--- Dataset records ---

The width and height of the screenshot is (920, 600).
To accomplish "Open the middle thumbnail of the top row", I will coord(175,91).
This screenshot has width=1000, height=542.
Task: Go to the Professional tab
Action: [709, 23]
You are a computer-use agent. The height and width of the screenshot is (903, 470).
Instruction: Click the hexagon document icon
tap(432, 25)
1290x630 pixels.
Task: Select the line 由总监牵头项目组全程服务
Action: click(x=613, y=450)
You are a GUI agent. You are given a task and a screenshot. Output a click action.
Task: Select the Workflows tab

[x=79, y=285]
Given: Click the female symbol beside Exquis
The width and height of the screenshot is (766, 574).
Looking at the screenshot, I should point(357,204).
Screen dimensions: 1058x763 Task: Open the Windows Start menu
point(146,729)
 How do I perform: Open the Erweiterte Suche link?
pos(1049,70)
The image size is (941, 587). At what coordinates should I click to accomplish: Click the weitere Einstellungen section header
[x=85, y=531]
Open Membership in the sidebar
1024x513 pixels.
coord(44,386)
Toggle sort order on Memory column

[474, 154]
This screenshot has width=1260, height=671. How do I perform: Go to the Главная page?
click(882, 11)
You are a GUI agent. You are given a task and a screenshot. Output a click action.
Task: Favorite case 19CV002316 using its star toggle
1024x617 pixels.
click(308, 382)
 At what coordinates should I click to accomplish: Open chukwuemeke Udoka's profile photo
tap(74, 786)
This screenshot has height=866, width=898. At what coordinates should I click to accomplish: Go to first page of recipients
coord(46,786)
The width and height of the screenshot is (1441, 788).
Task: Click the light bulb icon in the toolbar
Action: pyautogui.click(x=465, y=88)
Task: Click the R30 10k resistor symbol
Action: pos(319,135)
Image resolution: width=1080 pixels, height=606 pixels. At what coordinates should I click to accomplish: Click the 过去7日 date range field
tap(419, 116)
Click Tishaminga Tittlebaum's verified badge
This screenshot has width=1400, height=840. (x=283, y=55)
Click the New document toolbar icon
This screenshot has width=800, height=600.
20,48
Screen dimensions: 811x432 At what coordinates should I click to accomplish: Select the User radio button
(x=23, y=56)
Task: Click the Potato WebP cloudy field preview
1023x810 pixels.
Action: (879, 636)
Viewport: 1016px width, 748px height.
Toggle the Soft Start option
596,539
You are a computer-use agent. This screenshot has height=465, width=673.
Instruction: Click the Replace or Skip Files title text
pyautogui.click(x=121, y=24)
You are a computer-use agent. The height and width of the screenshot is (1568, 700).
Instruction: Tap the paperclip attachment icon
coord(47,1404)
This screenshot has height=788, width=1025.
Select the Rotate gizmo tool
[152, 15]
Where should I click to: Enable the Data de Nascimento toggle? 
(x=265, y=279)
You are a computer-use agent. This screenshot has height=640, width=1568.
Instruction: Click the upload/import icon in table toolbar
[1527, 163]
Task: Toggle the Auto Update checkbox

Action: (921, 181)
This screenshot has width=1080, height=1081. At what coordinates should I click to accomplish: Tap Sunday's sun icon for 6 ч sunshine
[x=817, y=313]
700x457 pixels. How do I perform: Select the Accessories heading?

---

• [Activity]:
Work out how many lines in the data above contain the word "agent" and respond with that number only.

• [Finished exercise]:
6